La vidéosurveillance ça coûte très cher et ça ne sert pas à grand-chose : l’exemple de Lyon

La Chambre régionale des comptes de Rhône-Alpes s’est penchée sur la politique de sécurité de la ville de Lyon, notamment dans le domaine de la
vidéosurveillance. Le sociologue Laurent Mucchielli a fait une étude fort instructive de son rapport ; nous en reprenons quelques éléments ci-dessous [2].

Un dispositif de vidéosurveillance très développé

La décision d’installer la vidéosurveillance sur la voie publique à Lyon remonte à 1998. Le passage à gauche de la municipalité en 2001 n’a pas infléchi ce choix. Au contraire, le nombre de caméras est passé de 59 à 183 entre 2001 et 2007 et devait monter à 219 en 2009.
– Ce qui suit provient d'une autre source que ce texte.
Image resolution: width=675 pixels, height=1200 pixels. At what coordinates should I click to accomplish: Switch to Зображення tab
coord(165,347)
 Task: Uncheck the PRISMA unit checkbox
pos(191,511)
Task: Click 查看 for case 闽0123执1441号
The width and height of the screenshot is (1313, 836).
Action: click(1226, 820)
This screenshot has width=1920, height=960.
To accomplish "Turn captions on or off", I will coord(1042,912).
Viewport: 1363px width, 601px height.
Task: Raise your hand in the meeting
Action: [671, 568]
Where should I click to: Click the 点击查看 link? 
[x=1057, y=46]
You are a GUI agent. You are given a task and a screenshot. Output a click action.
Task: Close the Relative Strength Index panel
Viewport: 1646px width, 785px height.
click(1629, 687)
Pour gérer toutes ces images, un centre de supervision urbaine (CSU) a été créé en février 2001. Il emploie 29 agents en 2009. Le service tourne 24h sur 24, avec 7 équipes de 3 personnes se relayant.

L’impact en terme pénal

La vidéosurveillance a permis en 2008 quelques 200 interpellations policières pour 20 604 actes de délinquance dits de voie publique. Suivant ce critère, l’impact de la vidéosurveillance peut être estimé à 1 %.

Concernant l’élucidation policière, les 20 604 faits constatés ont donné lieu à 322 réquisitions dans le cadre des enquêtes, soit un taux de 1,6 % (mais les images réquisitionnées par la police ne se sont sans doute pas toutes révélées utilisables/utilisées).

Selon ces critères on peut donc conclure que l’impact de la vidéosurveillance sur la délinquance constatée par la police nationale à Lyon a été « marginal », de l’ordre de 1 %.

L’évolution de la délinquance

La comparaison avec d’autres villes de l’agglomération comme Villeurbanne dont le maire, Jean-Paul Bret, également PS, avait préféré la surveillance humaine à celle des machines, amène les magistrats à affirmer :

« Ainsi, en l’état actuel des données, relier directement l’installation de la
vidéosurveillance et la baisse de la délinquance est pour le moins hasardeux. Si
l’on compare, par exemple, l’évolution de la délinquance de voie publique entre
Lyon, qui a fortement investi dans ce domaine, et Villeurbanne, où la commune n’a pas souhaité s’y engager, on observe que la baisse est la plus forte dans la commune qui ne bénéficie d’aucune caméra de voie publique ».

Le coût

Le rapport de la Chambre régionale des comptes donne les éléments suivants :
- la ville de Lyon a dépensé en moyenne 855 000 euros par an depuis 2003 pour l’installation des caméras, chiffre qui devait grimper à 1,5 millions de 2009 à 2011 ;
- la ville dépense en moyenne 200 000 euros par an de maintenance et de fonctionnement du système de caméras.

Cela fait déjà 1,7 millions d’euros annuels à l’heure actuelle. Mais les magistrats oublient de compter le plus lourd : les salaires des 29 agents du centre de supervision urbaine, soit au moins 900 000 euros, sans doute un peu plus. S’ajoutent enfin le coût des locaux et des équipements du CSU ainsi que les coûts d’audits d’installation et d’évaluations annuelles, généralement confiés à des cabinets privés.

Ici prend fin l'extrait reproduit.